Dear IRR News subscriber,

It’s just under two weeks since the horrific suicide bomb-attack in Manchester, and the IRR, like others, has been struck by the dignified and united response of Mancunians to an onslaught which left twenty-two people dead and scores seriously wounded. But not everyone has responded positively to calls by Greater Manchester’s civic leaders to avoid hatred and bigotry. This week, we have extended our coverage, in our regular calendar of racism and resistance, to include post-Manchester racial attacks. And Liz Fekete, in ‘How right wing media undermined Manchester’s message of ‘coming together”’ argues that in some sections of the British media, as well as in extreme-Right circles across Europe, a counter-narrative emerged which portrays liberalism as a major threat to ordinary people’s security.

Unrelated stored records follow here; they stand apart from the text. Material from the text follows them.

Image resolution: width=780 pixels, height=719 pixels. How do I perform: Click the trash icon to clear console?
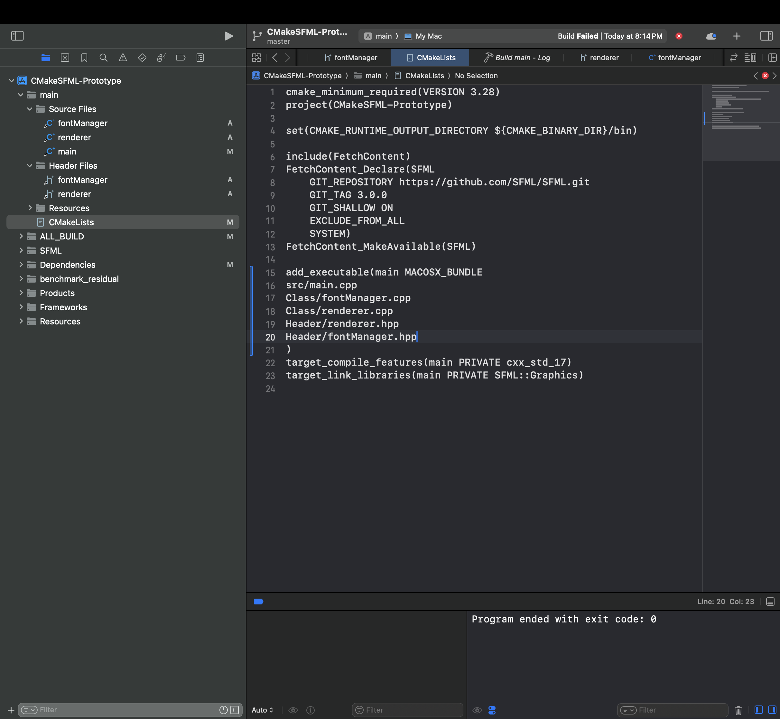point(738,710)
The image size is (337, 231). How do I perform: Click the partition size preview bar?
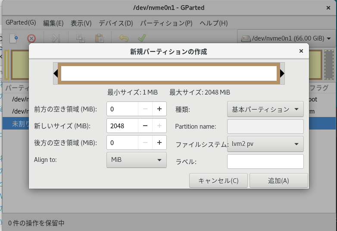pos(168,73)
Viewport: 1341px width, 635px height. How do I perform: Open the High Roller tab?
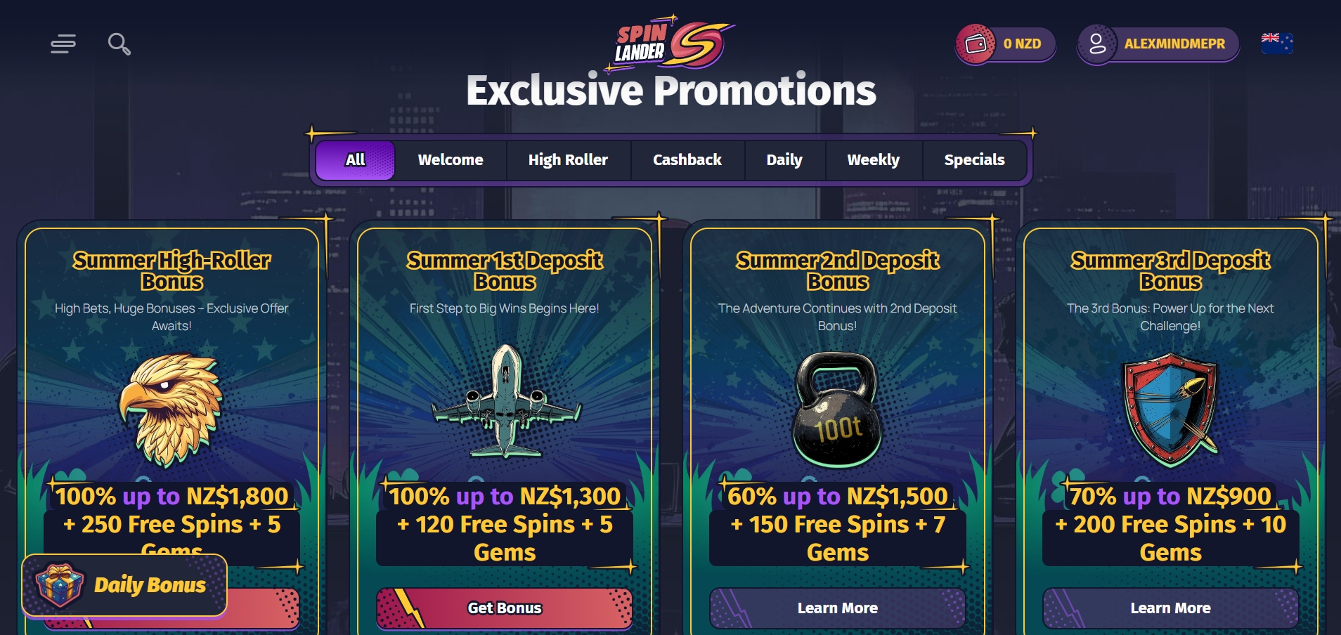[568, 160]
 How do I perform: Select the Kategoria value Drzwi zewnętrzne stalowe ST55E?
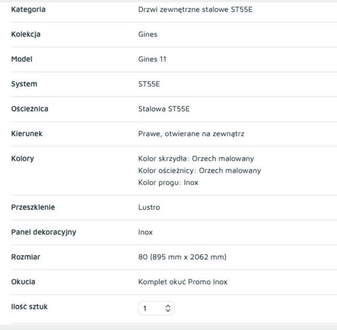[195, 9]
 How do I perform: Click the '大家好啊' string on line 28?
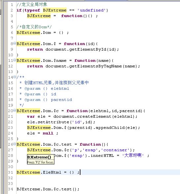[x=133, y=155]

At a time when the issue of the nation and what constitutes ‘us’ is to the fore, we examine contributions from two key thinker-activist teachers who have, challenged conventional notions of both class and race. In a review of the launch of Chris Searle’s autobiography in Tower Hamlets where the 1971 school students’ strike happened over Stepney Words, Jenny Bourne pays homage to the work of one of the East End’s most profoundly engaged educationalists. And we publish excerpts from a speech on ‘Archives, race, class and rage’ by Colin Prescod, one of the UK’s leading black curatorial advisors, in which he insists that Blackness belongs in any full history of ‘Great’ Britain.

IRR News Team


The Institute of Race Relations is precluded from expressing a corporate view: any opinions expressed are therefore those of the authors.